I have been registered with Amazon.co.uk for several years and in December 07 I tried to buy an MP3 Album download from Amazon.com, yet curiously because I just happen live in the UK, I was not able to complete the purchase as MP3 downloads are currently only available to Amazon.com members registered in the US. Amazon claim that this strange anomaly is due to be changed, but in the meantime we will have to wait. Now 3 months later I tried again and still no change.

The music in question - JS Bach's Well Tempered Clavier Book ll, Prelude & Fugues beautifully performed by Edward Aldwell on piano, published by Nonesuch, but unforunately this CD recording is not currently available anywhere. MP3 'buy' link accessed as follows -

http://www.amazon.com/gp/dmusic/ord...ml?ie=UTF8&ASIN=B0012FCE6U&isTrack=0&qid=&sr=

I have since bought and downloaded Tunetribe WMA files of the same recording but have now discovered these don't actually work on my Ipod Nano player so can't be made personally portable.

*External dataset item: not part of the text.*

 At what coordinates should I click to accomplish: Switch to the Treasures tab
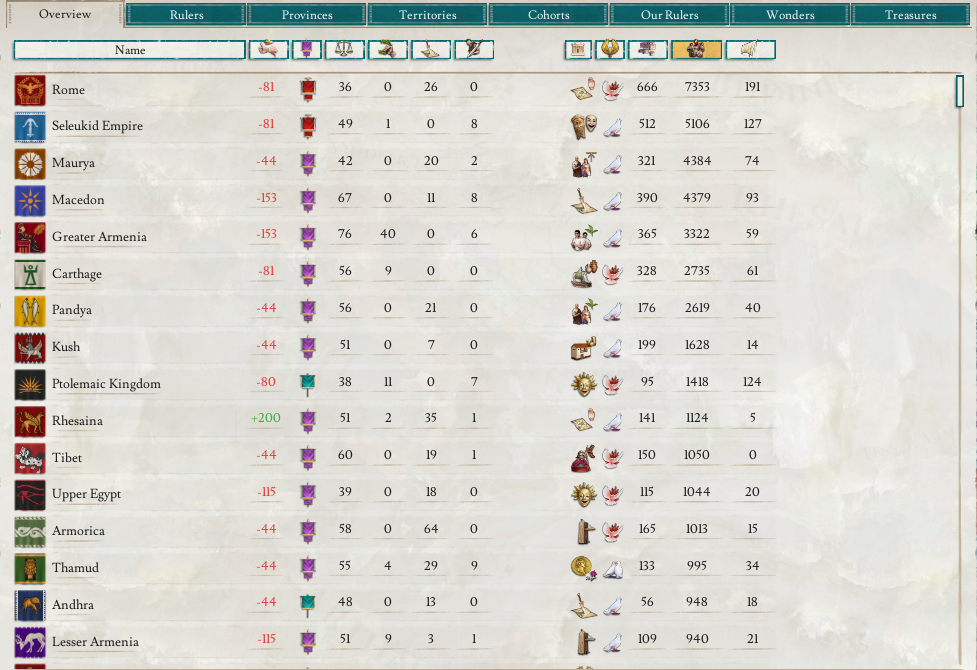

So I pose an open question to anyone better informed than I and ask what is there to prevent a co-operative American Amazon member making the purchase on I my behalf in the UK and forwarding the MP3 download as an attachment in an Email.

If such a kind person were to be found with a Paypal A/c, he or she could be paid by me in advance and surely the matter would be sorted without compromising copywrite or legal issues. Or have I missed something quite obvious. Other than the question of actually finding someone willing to help in the US. I can't be the only person to experience this issue with Amazon.com downloads. Comments invited


----------



## Morigan (Oct 16, 2006)

The easiest solution would be to convert your WMA files into MP3 or another format that the iPod can read. But I suppose your files are DRM protected and that won't be possible.

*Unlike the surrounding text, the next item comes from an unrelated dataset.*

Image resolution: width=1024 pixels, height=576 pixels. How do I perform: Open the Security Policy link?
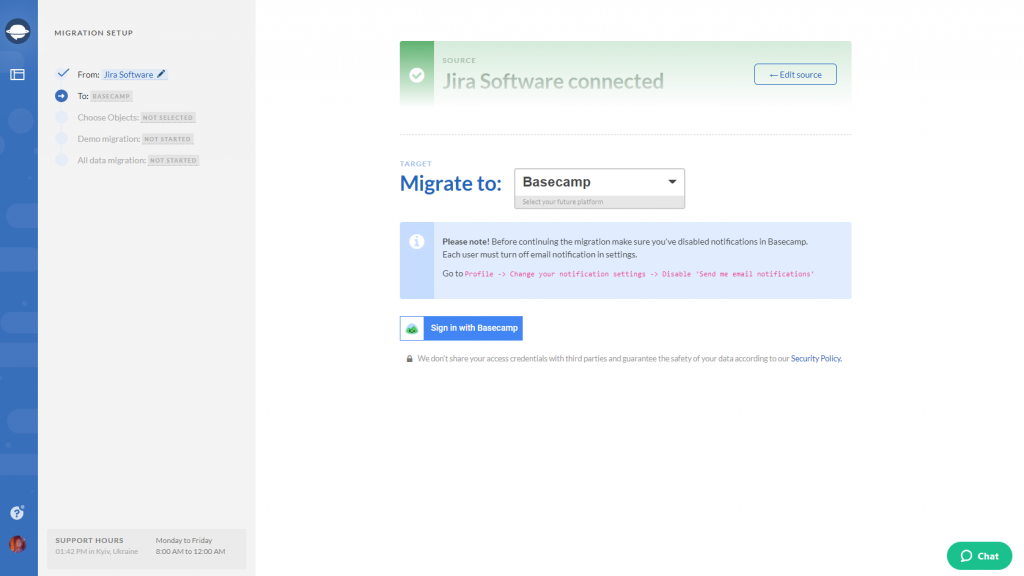(816, 358)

Ah, the joy of copyrights. I often resolve to shameless piracy, but I suppose that won't do for you.

EDIT: Also, you could probably just burn the files to an audio CD and then rip it using iTunes. It would convert the audio tracks into m4a and you could directly add them to your iPod. This is in no way illegal. You bought the WMA files, they are yours to do whatever you like for your personal use.


----------



## Philip Evans (Jan 28, 2008)

Hi Morigan,
Thanks, you are right it appears that there is some DRM protection limiting downloads and was not able to simply convert to MP3 format, but I will try as you suggest, albeit rather a cumbersome process. I'm new to the 'Art of Ipod' so in a wider context, this could be a useful exercise.
Cheers


----------